- [WHAT IS EXPECTED]:
For this exercise, print all of the data exactly as given.

- [DATA RECORDS]:
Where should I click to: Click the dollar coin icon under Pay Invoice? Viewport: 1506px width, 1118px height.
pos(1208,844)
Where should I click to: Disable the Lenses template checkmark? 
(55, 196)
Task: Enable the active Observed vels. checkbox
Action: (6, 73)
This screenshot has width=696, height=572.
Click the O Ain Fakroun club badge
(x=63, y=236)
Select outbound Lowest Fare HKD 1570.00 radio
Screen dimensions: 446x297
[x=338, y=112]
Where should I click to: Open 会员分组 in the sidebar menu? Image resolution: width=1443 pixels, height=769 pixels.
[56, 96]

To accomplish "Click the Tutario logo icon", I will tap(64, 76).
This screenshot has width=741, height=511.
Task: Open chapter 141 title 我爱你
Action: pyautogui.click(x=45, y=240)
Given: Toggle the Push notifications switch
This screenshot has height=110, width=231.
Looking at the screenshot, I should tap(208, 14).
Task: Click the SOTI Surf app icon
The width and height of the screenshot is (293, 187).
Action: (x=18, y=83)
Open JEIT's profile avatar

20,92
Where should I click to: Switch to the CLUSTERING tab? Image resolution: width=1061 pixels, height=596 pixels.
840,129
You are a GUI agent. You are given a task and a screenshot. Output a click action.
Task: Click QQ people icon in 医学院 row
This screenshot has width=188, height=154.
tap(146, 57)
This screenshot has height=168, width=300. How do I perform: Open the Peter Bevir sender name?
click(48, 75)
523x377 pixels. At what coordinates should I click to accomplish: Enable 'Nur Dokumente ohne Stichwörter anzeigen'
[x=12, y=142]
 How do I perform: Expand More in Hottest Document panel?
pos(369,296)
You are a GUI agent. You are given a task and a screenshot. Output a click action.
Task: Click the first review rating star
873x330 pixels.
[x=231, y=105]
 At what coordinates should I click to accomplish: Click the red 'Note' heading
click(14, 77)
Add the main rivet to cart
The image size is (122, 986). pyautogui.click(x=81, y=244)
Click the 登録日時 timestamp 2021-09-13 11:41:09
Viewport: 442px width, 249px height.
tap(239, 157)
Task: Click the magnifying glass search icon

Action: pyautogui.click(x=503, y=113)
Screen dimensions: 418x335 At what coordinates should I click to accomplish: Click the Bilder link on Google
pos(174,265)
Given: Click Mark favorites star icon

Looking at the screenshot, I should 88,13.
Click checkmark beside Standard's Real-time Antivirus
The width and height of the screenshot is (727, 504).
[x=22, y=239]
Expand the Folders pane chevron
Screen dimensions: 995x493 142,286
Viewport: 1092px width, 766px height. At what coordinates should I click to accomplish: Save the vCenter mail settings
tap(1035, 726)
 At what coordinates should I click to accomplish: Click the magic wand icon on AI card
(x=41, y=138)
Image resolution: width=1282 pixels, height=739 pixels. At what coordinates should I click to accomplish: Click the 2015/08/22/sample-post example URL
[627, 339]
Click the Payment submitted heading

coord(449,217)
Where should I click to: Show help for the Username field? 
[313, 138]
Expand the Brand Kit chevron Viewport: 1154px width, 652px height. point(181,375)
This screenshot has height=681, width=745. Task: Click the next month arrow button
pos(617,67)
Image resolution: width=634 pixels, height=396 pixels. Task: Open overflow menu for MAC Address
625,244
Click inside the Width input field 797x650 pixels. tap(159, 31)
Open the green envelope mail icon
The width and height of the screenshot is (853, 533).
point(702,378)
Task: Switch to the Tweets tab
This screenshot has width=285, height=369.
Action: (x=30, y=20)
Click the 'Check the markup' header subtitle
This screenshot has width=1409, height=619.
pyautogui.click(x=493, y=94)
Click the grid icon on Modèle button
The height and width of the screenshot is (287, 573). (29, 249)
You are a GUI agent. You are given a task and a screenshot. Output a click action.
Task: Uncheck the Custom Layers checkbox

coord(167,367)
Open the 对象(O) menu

- [RESPONSE]:
Where should I click to: Click the dollar coin icon under Pay Invoice? Viewport: 1506px width, 1118px height.
pos(1208,844)
Where should I click to: Disable the Lenses template checkmark? 
(55, 196)
Task: Enable the active Observed vels. checkbox
Action: (6, 73)
This screenshot has width=696, height=572.
Click the O Ain Fakroun club badge
(x=63, y=236)
Select outbound Lowest Fare HKD 1570.00 radio
Screen dimensions: 446x297
[x=338, y=112]
Where should I click to: Open 会员分组 in the sidebar menu? Image resolution: width=1443 pixels, height=769 pixels.
[56, 96]

To accomplish "Click the Tutario logo icon", I will tap(64, 76).
This screenshot has width=741, height=511.
Task: Open chapter 141 title 我爱你
Action: pyautogui.click(x=45, y=240)
Given: Toggle the Push notifications switch
This screenshot has height=110, width=231.
Looking at the screenshot, I should tap(208, 14).
Task: Click the SOTI Surf app icon
The width and height of the screenshot is (293, 187).
Action: (x=18, y=83)
Open JEIT's profile avatar

20,92
Where should I click to: Switch to the CLUSTERING tab? Image resolution: width=1061 pixels, height=596 pixels.
840,129
You are a GUI agent. You are given a task and a screenshot. Output a click action.
Task: Click QQ people icon in 医学院 row
This screenshot has width=188, height=154.
tap(146, 57)
This screenshot has height=168, width=300. How do I perform: Open the Peter Bevir sender name?
click(48, 75)
523x377 pixels. At what coordinates should I click to accomplish: Enable 'Nur Dokumente ohne Stichwörter anzeigen'
[x=12, y=142]
 How do I perform: Expand More in Hottest Document panel?
pos(369,296)
You are a GUI agent. You are given a task and a screenshot. Output a click action.
Task: Click the first review rating star
873x330 pixels.
[x=231, y=105]
 At what coordinates should I click to accomplish: Click the red 'Note' heading
click(14, 77)
Add the main rivet to cart
The image size is (122, 986). pyautogui.click(x=81, y=244)
Click the 登録日時 timestamp 2021-09-13 11:41:09
Viewport: 442px width, 249px height.
tap(239, 157)
Task: Click the magnifying glass search icon

Action: pyautogui.click(x=503, y=113)
Screen dimensions: 418x335 At what coordinates should I click to accomplish: Click the Bilder link on Google
pos(174,265)
Given: Click Mark favorites star icon

Looking at the screenshot, I should 88,13.
Click checkmark beside Standard's Real-time Antivirus
The width and height of the screenshot is (727, 504).
[x=22, y=239]
Expand the Folders pane chevron
Screen dimensions: 995x493 142,286
Viewport: 1092px width, 766px height. At what coordinates should I click to accomplish: Save the vCenter mail settings
tap(1035, 726)
 At what coordinates should I click to accomplish: Click the magic wand icon on AI card
(x=41, y=138)
Image resolution: width=1282 pixels, height=739 pixels. At what coordinates should I click to accomplish: Click the 2015/08/22/sample-post example URL
[627, 339]
Click the Payment submitted heading

coord(449,217)
Where should I click to: Show help for the Username field? 
[313, 138]
Expand the Brand Kit chevron Viewport: 1154px width, 652px height. point(181,375)
This screenshot has height=681, width=745. Task: Click the next month arrow button
pos(617,67)
Image resolution: width=634 pixels, height=396 pixels. Task: Open overflow menu for MAC Address
625,244
Click inside the Width input field 797x650 pixels. tap(159, 31)
Open the green envelope mail icon
The width and height of the screenshot is (853, 533).
point(702,378)
Task: Switch to the Tweets tab
This screenshot has width=285, height=369.
Action: (x=30, y=20)
Click the 'Check the markup' header subtitle
This screenshot has width=1409, height=619.
pyautogui.click(x=493, y=94)
Click the grid icon on Modèle button
The height and width of the screenshot is (287, 573). (29, 249)
You are a GUI agent. You are given a task and a screenshot. Output a click action.
Task: Uncheck the Custom Layers checkbox

coord(167,367)
Open the 对象(O) menu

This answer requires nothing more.